Given task: Reproduce verbatim the items starting at the line containing "This screenshot has height=868, width=1373." and ending at the line containing "pyautogui.click(x=809, y=111)", including both of those lines.

Record excerpts:
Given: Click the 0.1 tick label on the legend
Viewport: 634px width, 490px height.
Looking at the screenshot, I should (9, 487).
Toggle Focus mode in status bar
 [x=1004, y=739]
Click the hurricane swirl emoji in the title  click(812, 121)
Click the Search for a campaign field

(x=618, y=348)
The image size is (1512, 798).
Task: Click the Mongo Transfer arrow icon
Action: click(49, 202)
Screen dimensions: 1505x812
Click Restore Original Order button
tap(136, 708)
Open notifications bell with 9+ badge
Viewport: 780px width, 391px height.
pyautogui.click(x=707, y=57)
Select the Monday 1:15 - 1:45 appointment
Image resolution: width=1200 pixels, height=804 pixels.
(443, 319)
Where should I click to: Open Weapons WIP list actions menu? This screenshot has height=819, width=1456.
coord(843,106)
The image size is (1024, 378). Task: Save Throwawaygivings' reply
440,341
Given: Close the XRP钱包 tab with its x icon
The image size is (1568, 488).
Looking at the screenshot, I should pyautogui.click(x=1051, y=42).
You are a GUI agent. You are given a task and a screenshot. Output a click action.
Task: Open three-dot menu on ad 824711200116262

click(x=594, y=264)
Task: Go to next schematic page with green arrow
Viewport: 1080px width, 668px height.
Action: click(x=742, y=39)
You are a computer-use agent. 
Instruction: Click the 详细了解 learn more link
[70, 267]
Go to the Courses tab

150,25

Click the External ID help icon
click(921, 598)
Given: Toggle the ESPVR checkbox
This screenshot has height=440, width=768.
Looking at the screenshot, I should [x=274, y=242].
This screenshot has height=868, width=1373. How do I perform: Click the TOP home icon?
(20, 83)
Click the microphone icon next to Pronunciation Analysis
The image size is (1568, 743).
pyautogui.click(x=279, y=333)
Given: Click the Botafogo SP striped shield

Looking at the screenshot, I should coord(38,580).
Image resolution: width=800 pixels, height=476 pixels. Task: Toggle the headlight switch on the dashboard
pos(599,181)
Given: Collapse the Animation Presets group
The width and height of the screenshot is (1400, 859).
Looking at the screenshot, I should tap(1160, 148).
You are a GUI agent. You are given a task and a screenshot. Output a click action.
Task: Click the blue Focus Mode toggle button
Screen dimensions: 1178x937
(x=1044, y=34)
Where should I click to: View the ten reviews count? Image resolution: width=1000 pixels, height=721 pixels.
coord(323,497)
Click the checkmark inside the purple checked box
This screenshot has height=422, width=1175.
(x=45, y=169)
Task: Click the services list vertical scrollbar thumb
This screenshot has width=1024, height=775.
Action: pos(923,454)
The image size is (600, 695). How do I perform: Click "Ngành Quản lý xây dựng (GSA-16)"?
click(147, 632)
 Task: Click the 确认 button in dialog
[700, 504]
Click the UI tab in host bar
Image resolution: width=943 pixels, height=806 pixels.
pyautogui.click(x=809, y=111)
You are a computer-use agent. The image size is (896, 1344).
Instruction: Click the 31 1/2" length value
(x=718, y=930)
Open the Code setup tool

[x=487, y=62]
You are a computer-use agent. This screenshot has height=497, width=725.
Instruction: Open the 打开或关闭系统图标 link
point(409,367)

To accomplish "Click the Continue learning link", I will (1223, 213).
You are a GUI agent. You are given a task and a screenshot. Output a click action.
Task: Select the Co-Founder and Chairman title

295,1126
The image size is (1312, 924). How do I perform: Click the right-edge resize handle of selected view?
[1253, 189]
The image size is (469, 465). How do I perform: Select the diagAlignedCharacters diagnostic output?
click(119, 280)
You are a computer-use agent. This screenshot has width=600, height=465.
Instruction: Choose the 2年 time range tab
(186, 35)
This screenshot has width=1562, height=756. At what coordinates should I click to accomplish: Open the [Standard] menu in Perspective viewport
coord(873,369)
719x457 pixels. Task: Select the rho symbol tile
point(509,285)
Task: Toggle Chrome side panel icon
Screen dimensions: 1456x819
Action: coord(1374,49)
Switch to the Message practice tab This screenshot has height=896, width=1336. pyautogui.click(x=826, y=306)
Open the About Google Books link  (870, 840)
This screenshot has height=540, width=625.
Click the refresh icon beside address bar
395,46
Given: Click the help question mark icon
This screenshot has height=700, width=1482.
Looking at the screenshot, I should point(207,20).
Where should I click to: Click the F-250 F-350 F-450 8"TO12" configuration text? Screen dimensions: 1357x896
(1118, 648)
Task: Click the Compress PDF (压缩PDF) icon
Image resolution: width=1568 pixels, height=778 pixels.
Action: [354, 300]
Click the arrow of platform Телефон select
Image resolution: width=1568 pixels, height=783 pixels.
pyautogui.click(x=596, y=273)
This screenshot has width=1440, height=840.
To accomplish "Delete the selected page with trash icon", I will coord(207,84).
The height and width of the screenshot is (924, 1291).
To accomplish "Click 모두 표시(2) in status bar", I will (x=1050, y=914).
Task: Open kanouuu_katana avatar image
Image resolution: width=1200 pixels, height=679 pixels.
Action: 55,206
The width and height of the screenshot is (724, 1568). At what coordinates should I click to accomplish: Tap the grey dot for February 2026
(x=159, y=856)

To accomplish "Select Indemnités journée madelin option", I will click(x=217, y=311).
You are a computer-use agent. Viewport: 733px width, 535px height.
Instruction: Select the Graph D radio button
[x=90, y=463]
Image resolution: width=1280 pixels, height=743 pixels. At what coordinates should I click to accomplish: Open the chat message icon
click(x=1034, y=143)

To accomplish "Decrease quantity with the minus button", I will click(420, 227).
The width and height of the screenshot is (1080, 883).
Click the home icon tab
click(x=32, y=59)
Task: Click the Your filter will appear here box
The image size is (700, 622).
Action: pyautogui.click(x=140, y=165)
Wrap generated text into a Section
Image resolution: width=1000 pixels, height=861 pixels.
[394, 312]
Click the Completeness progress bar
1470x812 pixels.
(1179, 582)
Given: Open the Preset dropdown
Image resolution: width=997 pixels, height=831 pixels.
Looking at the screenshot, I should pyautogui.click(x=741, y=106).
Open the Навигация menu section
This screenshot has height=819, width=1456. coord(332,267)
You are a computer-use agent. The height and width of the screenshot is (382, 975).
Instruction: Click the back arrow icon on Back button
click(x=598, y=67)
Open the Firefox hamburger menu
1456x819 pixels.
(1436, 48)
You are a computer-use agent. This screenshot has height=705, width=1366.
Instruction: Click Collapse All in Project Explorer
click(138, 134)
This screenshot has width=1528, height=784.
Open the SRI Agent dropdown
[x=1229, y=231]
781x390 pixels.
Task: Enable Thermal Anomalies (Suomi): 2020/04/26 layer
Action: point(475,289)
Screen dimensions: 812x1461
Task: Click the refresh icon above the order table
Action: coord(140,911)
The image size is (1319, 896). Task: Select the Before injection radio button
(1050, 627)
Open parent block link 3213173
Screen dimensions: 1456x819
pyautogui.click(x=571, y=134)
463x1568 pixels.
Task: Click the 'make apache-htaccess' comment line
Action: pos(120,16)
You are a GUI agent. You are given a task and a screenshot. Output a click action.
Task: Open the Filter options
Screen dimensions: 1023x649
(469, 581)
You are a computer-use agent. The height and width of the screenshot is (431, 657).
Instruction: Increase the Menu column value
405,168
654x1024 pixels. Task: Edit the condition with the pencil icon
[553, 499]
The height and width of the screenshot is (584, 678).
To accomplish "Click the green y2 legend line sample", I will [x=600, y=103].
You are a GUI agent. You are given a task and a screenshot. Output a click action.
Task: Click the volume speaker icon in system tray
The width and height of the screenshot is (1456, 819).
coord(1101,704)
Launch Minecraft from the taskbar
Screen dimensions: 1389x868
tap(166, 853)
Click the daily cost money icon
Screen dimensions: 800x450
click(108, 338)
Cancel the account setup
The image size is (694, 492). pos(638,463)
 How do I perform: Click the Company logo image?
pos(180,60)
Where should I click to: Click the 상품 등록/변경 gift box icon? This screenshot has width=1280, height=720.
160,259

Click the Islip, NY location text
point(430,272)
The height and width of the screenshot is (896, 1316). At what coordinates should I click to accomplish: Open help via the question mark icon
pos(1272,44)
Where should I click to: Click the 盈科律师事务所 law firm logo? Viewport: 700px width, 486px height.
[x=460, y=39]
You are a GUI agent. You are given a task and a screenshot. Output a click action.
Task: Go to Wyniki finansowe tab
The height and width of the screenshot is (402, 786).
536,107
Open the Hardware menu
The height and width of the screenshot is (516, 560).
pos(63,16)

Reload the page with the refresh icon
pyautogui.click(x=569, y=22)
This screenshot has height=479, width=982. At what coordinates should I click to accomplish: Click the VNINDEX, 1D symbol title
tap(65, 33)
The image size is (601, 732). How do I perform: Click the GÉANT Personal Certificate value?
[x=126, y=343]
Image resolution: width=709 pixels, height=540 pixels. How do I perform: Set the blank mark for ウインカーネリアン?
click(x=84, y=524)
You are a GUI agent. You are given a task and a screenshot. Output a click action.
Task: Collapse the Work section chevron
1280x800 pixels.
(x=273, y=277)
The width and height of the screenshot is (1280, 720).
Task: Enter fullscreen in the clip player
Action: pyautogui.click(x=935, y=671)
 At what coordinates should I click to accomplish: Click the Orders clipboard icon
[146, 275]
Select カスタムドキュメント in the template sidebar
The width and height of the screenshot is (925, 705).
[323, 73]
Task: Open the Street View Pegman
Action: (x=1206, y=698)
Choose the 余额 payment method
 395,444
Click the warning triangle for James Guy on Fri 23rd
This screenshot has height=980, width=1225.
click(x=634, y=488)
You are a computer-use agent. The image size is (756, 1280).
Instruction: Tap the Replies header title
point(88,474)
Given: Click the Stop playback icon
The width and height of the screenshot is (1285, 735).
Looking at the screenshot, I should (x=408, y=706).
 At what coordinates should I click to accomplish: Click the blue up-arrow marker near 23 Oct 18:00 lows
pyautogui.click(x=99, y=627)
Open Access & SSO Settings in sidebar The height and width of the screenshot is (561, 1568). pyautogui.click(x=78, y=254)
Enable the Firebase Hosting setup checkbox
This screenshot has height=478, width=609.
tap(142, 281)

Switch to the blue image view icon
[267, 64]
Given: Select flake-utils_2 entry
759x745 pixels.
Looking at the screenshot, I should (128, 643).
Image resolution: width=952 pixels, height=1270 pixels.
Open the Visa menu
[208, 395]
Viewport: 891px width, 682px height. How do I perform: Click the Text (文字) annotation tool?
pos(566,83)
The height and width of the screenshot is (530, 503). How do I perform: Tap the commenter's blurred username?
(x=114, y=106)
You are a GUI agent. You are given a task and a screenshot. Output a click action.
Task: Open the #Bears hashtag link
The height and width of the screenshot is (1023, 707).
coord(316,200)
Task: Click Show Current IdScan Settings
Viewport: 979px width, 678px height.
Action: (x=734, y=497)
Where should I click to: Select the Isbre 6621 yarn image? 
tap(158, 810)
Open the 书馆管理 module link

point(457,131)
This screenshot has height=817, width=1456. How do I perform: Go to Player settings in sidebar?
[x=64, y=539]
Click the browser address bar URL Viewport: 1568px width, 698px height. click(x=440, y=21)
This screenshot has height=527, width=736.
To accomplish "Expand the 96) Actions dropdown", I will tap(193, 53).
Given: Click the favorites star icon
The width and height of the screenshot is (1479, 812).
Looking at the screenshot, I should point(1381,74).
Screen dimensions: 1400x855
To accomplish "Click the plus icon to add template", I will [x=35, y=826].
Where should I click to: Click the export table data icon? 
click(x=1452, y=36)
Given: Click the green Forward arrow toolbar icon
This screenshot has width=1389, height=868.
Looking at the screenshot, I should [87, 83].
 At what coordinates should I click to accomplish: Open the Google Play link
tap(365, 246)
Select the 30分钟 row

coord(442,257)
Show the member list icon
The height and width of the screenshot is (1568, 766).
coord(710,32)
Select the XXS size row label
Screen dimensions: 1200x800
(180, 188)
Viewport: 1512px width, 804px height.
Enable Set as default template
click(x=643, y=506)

Output for this task:
This screenshot has height=868, width=1373. How do I perform: Click the TOP home icon?
(20, 83)
Click the microphone icon next to Pronunciation Analysis
The image size is (1568, 743).
pyautogui.click(x=279, y=333)
Given: Click the Botafogo SP striped shield

Looking at the screenshot, I should coord(38,580).
Image resolution: width=800 pixels, height=476 pixels. Task: Toggle the headlight switch on the dashboard
pos(599,181)
Given: Collapse the Animation Presets group
The width and height of the screenshot is (1400, 859).
Looking at the screenshot, I should tap(1160, 148).
You are a GUI agent. You are given a task and a screenshot. Output a click action.
Task: Click the blue Focus Mode toggle button
Screen dimensions: 1178x937
(x=1044, y=34)
Where should I click to: View the ten reviews count? Image resolution: width=1000 pixels, height=721 pixels.
coord(323,497)
Click the checkmark inside the purple checked box
This screenshot has height=422, width=1175.
(x=45, y=169)
Task: Click the services list vertical scrollbar thumb
This screenshot has width=1024, height=775.
Action: pos(923,454)
The image size is (600, 695). How do I perform: Click "Ngành Quản lý xây dựng (GSA-16)"?
click(147, 632)
 Task: Click the 确认 button in dialog
[700, 504]
Click the UI tab in host bar
Image resolution: width=943 pixels, height=806 pixels.
pyautogui.click(x=809, y=111)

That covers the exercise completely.